Data is the lifeblood that allows any machine learning model to perform its task. It’s not magic. It’s not the so-called “AI” being intelligent or sentient. It’s statistics. And, as the tech sector delves into rapid developments of specialised LLMs that they can further commoditise, they will require vast amounts of diverse data to train—leading to what some have called as data hunting.

Just as how the industrial revolution turned human labour into a mere cog in the machine, the so-called AI revolution has converted our interactions and our identities into commodities to be bought and sold. We have unwittingly contributed to the very systems that exploit us. Our digital footprints are the raw materials for the new age capitalists: the Big Tech. Every single one of us who have posted even a single piece of content online are all part of this,whether we like it or not. In the recent New York Times vs OpenAI legal debacle, the latter claimed that it is impossible to create ‘AI’ tools like GPT without copyrighted materials. If they can bend the law to however they want, what makes you think those images you posted on Facebook as part of your December dump were not used to train Meta’s ML models?

We are now part of a universal digital sweatshop that transcends international borders. Our labour is ignored and uncompensated based on the belief that since we shared content freely, companies have the right to monetise it whenever and however they want.
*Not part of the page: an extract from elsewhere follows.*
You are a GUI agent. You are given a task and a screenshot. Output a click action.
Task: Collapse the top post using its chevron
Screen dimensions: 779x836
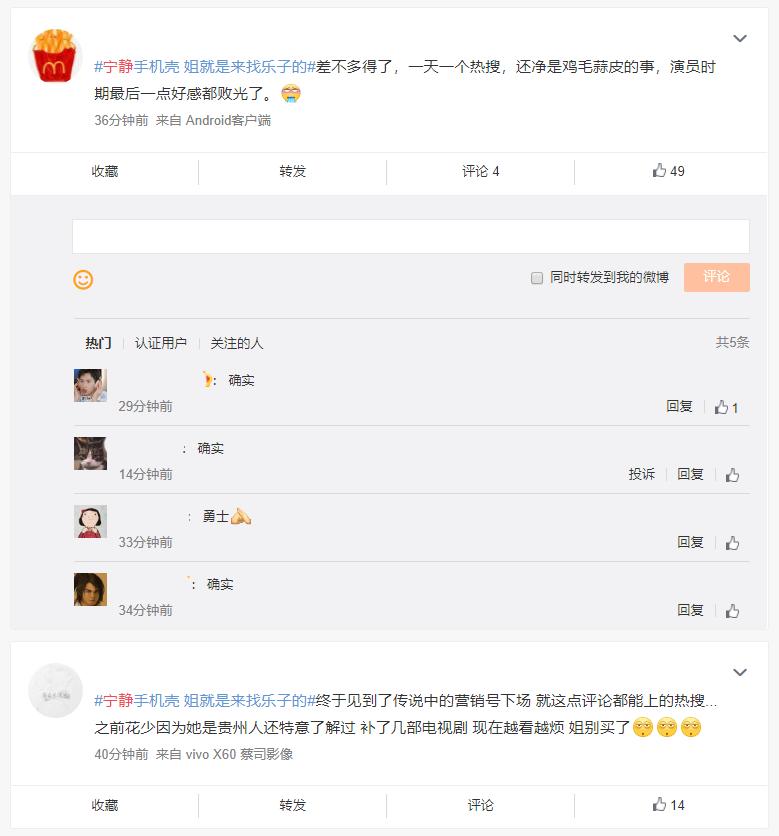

Time and time again, as we have seen in recent news, companies have collected our data without explicit consent. When they do ask for ‘consent’, they give us word salad in the user agreements or just ask us to opt our way out of the inferno that they manufactured. The aggressive collection of data paves the way for a future where a few corporations will have disproportionate control over vast datasets, which they can exploit for unwarranted targeted advertising, surveillance and practices that would reinforce biases or unfairly influence individual choices and behaviours.

Consistent with their greedy branding, the exploitation, of course, does not end with the involuntary surrender of what I call our ‘quantified selves’ to Big Tech. In fact, it extends to more tangible exploitation of human labour in the Global South. Services like Amazon Mechanical Turk uses Human API to perform tasks such as 'identifying the red apple in this image of a fruit basket.' Of course, they would not dare to brand them as digital, underpaid slaves. Instead, they prefer to label them as freelancers to make it sound ethical. Hurray! Another job for the PR industry! These freelancers forfeit any remaining vestiges of their bargaining power for as little as 2 USD a day so that your LLMs will not spew out rubbish.

This is the reality behind your glamorous “AI” models. While “AI” companies in the developed world reap huge profits, the groundwork is outsourced to workers in Bangladesh, Kenya, the Philippines and India. How disgusting it is that the very countries that were once plundered for their resources are now the same countries being exploited for cheap labour? But it is fine, isn’t it? As long as we don’t see them. Out of sight, out of mind.